Prompt 1: From the article on orchestrating a multi-language pipeline, list every language or tool that the opening paragraph says engineers favor or DevOps staff rely on.
Prompt 2: Rewrite the paragraph of the multi-language pipeline article that begins "Hi, my name is Andrew!" as a short bulleted list that keeps its main facts.
Prompt 3: Write the next part of the multi-language pipeline article, picking up after its last sentence.

Text extract:
◇ ◇ ◇ ◇ ◇

Apr 11, 2025 - 15:57

When One Tech Stack Isn’t Enough: Orchestrating a Multi-Language Pipeline with Local FaaS

Hi, my name is Andrew! I oversee a large-scale online service where our queues (Kafka or similar) process millions of events each day. We have to spot anomalies quickly, track key metrics, and notify the team about critical issues—all in real time. Because data streams in from various systems, it’s never as simple as using one language or tool. Some engineers favor Go for performance and concurrency, others prefer Python for machine learning, and Node.js often wins for handling external integrations (Slack, webhooks, etc.). On top of that, our DevOps folks rely heavily on classic CLI tools like tar and gzip for archiving logs.

◇ ◇ ◇ ◇ ◇

Supplied material:

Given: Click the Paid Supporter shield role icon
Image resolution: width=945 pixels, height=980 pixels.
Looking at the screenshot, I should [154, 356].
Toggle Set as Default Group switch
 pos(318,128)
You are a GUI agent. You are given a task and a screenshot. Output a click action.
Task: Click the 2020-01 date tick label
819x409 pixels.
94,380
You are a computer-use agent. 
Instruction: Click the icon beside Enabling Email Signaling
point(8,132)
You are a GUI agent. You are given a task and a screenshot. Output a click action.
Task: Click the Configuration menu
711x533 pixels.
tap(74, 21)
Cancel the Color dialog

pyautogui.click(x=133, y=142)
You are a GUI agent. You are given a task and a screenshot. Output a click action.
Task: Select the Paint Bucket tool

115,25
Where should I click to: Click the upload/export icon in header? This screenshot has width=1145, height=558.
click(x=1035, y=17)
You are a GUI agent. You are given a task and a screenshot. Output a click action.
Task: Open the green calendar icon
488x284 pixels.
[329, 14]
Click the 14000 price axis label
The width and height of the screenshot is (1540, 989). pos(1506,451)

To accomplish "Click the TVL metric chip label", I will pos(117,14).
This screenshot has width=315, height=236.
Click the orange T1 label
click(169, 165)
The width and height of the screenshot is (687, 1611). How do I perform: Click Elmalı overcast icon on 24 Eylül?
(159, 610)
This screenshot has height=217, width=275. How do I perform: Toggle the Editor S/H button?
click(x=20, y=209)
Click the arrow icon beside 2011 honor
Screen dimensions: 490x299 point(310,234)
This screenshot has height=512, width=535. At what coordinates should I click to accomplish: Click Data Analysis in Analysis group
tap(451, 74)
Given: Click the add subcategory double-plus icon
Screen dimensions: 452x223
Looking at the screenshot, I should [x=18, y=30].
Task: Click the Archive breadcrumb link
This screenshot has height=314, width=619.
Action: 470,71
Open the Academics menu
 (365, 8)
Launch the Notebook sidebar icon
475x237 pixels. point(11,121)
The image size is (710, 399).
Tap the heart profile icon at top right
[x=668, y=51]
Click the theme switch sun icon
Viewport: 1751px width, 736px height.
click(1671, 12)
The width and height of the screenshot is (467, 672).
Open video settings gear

◇ ◇ ◇ ◇ ◇

Right answer 1:
- Go
- Python
- Node.js
- tar
- gzip

Right answer 2:
- Andrew oversees a large-scale online service whose queues (Kafka or similar) process millions of events a day.
- The team must spot anomalies, track key metrics, and notify the team of critical issues in real time.
- Data comes from many systems, so one language or tool is never enough.
- Go is favored for performance and concurrency, Python for machine learning, and Node.js for external integrations such as Slack and webhooks.
- DevOps staff rely on CLI tools like tar and gzip to archive logs.

Right answer 3:
At first, everything was scattered across different scripts, containers, and services. It worked, but it got messy—too many handoffs, too many config files, and a constant risk of something breaking when one team decided to update their part of the puzzle. So we decided to unify the entire process in one computational graph. The solution we came up with is a local-first FaaS approach where each “node” can be written in whatever language or tool we want, but everything is orchestrated under a single workflow. Below is how we designed each node in our real-time pipeline, why we chose each language or tool, and how data flows between them via simple JSON adapters.

Node 1 (Rust): High-Performance Ingestion

Why Rust?

We needed maximum throughput and memory safety. Our ingestion service handles hundreds of thousands of events per minute from sources like IoT devices and microservices in our cluster. Rust’s ownership model helps avoid memory leaks and race conditions, which is crucial when your service runs 24/7.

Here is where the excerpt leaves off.